Sarah J. SCOTT
(Wagner College, Staten Island, USA)
Purpose: This paper will present an analysis and working model of how a pre-existing database used to document objects from the excavations at Nimrud of the Assyrian Northwest and Central Palaces has been adapted for use in documenting Sennacherib’s palace at Nineveh.
Methodology/Approach/Results: The documenting and archiving of historic excavations is a premier agenda of emerging digital technologies. By collecting the known data from excavations we can make the information available to scholars, students, and the public. The time and effort expended on creating such databases is immense.

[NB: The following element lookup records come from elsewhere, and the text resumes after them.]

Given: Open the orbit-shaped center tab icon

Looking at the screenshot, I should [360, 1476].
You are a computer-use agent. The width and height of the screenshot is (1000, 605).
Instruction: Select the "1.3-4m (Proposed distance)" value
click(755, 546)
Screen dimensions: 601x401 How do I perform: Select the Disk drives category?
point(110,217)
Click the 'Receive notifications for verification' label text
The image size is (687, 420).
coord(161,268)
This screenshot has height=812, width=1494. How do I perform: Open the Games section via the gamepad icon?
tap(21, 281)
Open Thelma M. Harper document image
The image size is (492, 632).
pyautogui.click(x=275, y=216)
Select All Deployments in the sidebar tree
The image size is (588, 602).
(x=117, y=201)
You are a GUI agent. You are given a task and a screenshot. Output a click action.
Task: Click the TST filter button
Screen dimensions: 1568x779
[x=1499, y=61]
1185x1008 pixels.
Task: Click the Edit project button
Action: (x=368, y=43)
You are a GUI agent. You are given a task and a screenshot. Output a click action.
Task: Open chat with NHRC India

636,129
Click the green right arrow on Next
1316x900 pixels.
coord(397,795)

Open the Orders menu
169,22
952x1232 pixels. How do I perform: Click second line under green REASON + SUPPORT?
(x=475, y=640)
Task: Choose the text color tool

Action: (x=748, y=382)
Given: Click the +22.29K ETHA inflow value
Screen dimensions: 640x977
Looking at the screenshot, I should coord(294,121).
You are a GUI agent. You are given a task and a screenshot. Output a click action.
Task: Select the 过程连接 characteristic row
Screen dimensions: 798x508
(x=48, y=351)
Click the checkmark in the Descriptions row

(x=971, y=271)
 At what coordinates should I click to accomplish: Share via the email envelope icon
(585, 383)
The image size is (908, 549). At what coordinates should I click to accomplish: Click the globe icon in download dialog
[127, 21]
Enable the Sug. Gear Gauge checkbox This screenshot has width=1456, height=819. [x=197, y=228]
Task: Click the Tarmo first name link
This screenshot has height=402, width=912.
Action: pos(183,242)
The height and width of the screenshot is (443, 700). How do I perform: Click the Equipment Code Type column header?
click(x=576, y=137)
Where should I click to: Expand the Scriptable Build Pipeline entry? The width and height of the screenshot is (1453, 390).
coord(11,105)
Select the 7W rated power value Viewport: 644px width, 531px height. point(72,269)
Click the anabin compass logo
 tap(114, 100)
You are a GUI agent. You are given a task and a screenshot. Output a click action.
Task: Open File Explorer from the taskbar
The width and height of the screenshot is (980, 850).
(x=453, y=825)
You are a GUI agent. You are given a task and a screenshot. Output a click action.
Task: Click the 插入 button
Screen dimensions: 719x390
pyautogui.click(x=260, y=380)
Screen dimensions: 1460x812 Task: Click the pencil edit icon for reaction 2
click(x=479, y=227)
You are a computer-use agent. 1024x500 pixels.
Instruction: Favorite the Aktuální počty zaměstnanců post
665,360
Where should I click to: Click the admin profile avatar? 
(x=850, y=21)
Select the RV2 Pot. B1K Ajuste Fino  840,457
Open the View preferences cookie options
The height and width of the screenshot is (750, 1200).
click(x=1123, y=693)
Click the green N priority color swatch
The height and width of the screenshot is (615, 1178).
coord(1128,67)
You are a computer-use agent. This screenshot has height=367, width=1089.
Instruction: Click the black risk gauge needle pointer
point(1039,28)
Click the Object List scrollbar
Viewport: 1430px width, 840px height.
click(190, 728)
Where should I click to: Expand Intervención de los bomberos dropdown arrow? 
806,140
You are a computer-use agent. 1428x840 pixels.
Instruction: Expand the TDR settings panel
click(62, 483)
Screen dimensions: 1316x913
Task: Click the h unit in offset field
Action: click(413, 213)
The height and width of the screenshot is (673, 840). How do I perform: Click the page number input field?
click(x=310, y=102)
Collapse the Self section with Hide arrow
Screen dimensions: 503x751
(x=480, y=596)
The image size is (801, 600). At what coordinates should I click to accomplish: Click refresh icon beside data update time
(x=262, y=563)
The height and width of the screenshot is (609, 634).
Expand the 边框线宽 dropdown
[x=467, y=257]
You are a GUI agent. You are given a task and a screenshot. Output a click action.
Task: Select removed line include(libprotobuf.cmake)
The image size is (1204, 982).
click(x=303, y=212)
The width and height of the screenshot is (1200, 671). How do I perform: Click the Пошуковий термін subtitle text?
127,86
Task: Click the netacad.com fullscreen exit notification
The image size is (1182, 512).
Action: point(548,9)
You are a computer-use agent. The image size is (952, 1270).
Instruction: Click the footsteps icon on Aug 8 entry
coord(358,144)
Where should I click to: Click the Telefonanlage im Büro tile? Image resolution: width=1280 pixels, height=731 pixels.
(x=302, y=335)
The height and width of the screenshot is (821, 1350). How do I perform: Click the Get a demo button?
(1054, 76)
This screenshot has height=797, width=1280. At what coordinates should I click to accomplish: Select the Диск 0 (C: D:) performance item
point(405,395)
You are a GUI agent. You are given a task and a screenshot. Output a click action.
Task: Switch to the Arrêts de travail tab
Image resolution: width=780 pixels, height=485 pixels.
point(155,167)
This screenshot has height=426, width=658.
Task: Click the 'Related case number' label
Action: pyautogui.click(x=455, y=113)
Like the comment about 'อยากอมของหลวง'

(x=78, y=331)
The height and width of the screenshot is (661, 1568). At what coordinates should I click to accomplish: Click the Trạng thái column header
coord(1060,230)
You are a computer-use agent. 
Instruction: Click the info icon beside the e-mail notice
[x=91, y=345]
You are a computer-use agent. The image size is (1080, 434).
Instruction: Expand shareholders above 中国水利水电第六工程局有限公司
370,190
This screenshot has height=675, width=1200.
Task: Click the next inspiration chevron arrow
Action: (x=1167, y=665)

By using a pre-existing database program, time and effort can be saved. At this conference a work-in-progress will be presented. During the summer of 2008 data related to Sennacherib’s palace at Nineveh, in the form of photographs, drawings, archeological data, and object analysis will be collected at the British Museum. This data will be entered in a pre-existing database for future research. It is expected a list of problems will arise, regarding the breadth of object type to be documented. This list will be assessed and presented at the conference, along with a series of possible solutions. The goal is to begin discussion regarding streamlining the process data-entry, and expediting the way we think about data-collection, analysis, and digital archiving with respect to historical archaeological excavations.
Keywords: Assyria, data, Nineveh, archive, palace.